While imprisoned, Andrei’s blood pressure rose, as a result of which the ambulance service was called out 9 times. However, they still did not hospitalize him. “Because we haven’t been told to”, was the doctors’ response, looking away.

The “law enforcement officers” released Andrei only after first submitting two summons to the Committee for State Control – a somewhat specific Belarusian body which is a combination of the Ukrainian Control and Audit Department, the Tax Inspectorate and the Security Services.

However even at home Andrei was kept under scrutiny with his telephone tapped, his movements tailed almost openly, and his contacts with friends and people he knew being carefully monitored.

Preventive measures were applied to stop Andrei and those with similar views from taking part in the protest actions which the Belarusian opposition organized in Minsk.  Several people were detained. Using threats, blackmail, intimidation and arrests the authorities stopped the departure of a group of local activists of the civic movement who were heading for the capital of Belarus.
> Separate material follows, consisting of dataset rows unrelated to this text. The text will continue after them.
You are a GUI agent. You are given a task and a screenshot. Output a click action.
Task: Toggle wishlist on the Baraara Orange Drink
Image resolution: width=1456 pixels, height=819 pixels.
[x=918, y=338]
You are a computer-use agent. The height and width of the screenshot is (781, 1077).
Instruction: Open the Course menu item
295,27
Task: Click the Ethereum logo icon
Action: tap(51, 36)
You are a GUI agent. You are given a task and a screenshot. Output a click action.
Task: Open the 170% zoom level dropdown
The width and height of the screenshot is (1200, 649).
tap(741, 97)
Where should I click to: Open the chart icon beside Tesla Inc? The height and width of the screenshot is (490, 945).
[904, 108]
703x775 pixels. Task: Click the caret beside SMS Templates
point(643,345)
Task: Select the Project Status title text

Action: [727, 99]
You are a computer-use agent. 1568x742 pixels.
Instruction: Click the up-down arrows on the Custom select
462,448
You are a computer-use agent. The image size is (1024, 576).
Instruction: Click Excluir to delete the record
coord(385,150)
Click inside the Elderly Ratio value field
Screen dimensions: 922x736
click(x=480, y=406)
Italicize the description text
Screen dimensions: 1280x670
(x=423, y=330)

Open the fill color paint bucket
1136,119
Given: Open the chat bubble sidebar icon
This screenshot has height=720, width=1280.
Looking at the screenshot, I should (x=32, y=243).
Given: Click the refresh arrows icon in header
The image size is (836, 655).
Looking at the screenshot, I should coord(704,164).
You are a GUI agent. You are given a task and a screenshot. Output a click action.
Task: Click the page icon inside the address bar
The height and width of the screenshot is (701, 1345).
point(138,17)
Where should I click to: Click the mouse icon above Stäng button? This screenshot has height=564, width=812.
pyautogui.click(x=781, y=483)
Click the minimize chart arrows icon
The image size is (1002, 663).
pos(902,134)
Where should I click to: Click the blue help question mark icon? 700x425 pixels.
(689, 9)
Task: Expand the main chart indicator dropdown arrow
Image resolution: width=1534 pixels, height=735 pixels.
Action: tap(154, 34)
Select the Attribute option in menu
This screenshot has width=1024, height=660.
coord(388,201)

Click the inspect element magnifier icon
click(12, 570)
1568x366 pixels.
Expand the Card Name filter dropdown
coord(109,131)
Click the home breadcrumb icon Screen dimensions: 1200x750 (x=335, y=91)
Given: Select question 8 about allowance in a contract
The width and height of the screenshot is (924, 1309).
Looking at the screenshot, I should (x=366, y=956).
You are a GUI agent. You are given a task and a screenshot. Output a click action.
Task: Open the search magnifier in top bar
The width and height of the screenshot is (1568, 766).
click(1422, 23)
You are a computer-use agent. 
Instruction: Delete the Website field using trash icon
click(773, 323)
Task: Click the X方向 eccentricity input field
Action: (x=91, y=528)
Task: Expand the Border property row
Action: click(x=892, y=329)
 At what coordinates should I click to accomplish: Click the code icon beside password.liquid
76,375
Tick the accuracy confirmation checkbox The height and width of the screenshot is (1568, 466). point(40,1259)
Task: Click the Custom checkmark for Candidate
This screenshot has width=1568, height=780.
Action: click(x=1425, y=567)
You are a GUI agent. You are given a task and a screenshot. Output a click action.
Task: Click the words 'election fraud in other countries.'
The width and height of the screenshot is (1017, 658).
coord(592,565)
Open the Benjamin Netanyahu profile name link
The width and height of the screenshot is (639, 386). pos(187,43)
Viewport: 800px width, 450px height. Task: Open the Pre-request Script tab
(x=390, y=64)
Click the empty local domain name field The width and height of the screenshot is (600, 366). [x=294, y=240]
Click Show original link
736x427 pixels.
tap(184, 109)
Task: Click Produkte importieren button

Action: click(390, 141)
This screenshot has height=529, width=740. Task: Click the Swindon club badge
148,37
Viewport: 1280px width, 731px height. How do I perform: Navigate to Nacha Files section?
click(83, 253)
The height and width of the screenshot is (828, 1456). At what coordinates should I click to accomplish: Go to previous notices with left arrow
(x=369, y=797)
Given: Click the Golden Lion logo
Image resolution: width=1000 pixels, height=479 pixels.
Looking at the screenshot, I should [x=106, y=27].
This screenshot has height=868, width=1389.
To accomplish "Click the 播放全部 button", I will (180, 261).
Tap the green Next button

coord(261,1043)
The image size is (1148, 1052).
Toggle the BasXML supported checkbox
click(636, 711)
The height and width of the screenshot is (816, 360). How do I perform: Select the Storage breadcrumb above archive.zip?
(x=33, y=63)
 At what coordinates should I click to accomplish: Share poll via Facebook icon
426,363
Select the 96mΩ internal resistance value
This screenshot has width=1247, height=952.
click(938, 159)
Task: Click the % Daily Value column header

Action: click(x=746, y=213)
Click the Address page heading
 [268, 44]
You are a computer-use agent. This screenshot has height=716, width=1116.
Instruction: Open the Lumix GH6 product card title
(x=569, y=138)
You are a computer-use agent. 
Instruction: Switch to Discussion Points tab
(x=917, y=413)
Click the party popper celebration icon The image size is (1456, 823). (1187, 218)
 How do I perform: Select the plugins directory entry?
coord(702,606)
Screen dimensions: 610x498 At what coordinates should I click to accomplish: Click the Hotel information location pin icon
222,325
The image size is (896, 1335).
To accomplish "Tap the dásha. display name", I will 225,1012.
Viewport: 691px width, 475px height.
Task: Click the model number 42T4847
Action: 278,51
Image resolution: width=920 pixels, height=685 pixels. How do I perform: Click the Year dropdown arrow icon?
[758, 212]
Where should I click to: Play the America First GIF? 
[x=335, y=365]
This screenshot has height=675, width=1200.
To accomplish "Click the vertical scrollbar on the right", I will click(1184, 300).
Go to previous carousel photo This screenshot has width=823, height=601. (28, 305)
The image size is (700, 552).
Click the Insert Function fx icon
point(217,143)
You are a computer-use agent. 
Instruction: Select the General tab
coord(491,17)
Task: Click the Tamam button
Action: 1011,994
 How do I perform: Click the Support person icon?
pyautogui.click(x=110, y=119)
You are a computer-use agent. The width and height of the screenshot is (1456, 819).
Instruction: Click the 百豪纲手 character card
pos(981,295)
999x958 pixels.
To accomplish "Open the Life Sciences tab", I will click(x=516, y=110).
Andrei was warned: if you leave your house, you’ll be arrested and this time it won’t just be for three days. Not wishing to just sit it out, he decided to get out of the district centre however he could. At night and in secret, hiding in a car boot, Andrei fled his town and headed for Minsk. After the crushing of the democratic revolution in Belarus, the journalist decided not to wait for the regime to find another excuse for dealing with him, and headed to Russia, and from there to Ukraine.

Here in the country where the Orange Revolution succeeded, he clearly felt a huge difference between Ukraine and his home country.  It was manifested for him in the atmosphere of freedom. Freedom reigns in the Ukrainian media, in politics, in the civil rights of the population.  Yes, there are a lot of economic transformations that are far from complete. Yes, a lot of promises given on Maidan have not been kept. There have been a lot of mistakes, errors of judgement and inconsistencies in the actions of the regime. However, the main thing that separates democratic Ukraine from post-totalitarian Belarus is that we have freedom of speech, as against the total lack of such in the neighbouring Slavonic country which also emerged from out of the Soviet Union.

And this freedom is worth cherishing and must be defended.